I will never forget the time I visited the home of a 60-year-old Jamaican man who had been having trouble confirming his citizenship with the Home Office. I was using his story as a case study in my dissertation. Upon strolling into his living room, the first thing I saw was a large picture of the Queen hanging on his wall.
But there are differences between African and black Caribbeans in average socioeconomic status, and this may explain the increasingly divergent gap between the two groups’ Conservative vote share. In 2017, the black African vote for Conservatives was up to 14% from 11% in 2010, whereas the black Caribbean vote was down to 3% from 9%.
So, if first generation black Britons have proven so crucial to the development of their children and grandchildren, why wouldn’t they be as effective in fomenting the break-down of traditional Labour voting in their own households? If they are also prone to harbour traditional conservative values, why aren’t they considered a prime target for Conservative strategists?
To reach out to them, Conservative candidates — including the London mayoral candidate Shaun Bailey — must change their approach in three ways.
First, stop avoiding Labour’s metropolitan heartlands.
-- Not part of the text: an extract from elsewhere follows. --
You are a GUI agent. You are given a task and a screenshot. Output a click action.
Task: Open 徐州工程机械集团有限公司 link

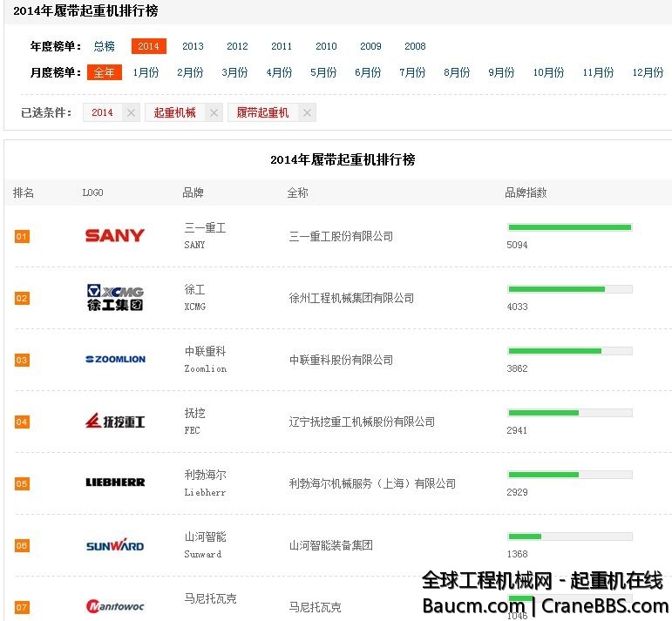(351, 298)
A majority as large as the one in Tottenham will of course have the natural effect of putting Conservative strategists off engaging with the sizeable black community there, but a multi-election approach that gradually breaks apart its political solidarity will bring long-term dividends. (It might be helpful to remind constituents that David Lammy’s home is not just a long distance away from their neglected estates, but not even in Tottenham at all.)
Second, start talking up conservative values — the family, the traditions, the church. Since the success of Thatcher’s economic message, and especially since the start of Cameron’s modernisation of the party, these messages have been shunned as “nasty” and put on the back burner. But they resonate in black churches. I regularly hear black preachers expressing views which, outside their church, would be considered alt-right. I’m not saying Conservatives should go that far, but you get the gist.
Third, there is a potent anti-Labour narrative just waiting to be deployed in black communities. Conservatives should ask, “You’ve voted for this party for decades, what have they done for you?” To his credit, Donald Trump did well with just this strategy in 2016. To much derision from the mainstream press, he told African-Americans that Democrats used them in elections and neglected them in office. It struck a chord: black support for Trump was 2.5 points higher than that achieved by Romney.
Last week, Jeremy Corbyn tweeted a message alongside a picture of him standing next to a black cleaner: “When Labour wins, the street cleaner wins, the nurse wins, the pensioner wins. We all win.” But just days earlier a Transport For London decision endorsed by the Labour mayor threatened the livelihoods of thousands of Uber drivers. The Conservatives missed an opportunity to emphasise that a vastly disproportionate number of those drivers come from ethnic minority backgrounds.
And when Labour announced that it intends to add colonial history to the school curriculum, the Conservatives missed an opportunity to push for more lessons on Britain’s role in ending the slave trade. Black British children should be taught in great detail about William Pitt The Younger and William Wilberforce — old Tories who led the parliamentary effort against it.
A sizeable chunk of the black vote is there for the taking if the Conservatives grasp the opportunity to proudly draw a distinction between their values and Labour’s.
The focus should be on the Nigerian grandma who attends church every Sunday. Once she feels comfortable enough to vote Conservative, she and thousands like her could change how their families, and then their communities, see politics. And if it sounds impossible, just look at what is happening in Bolsover.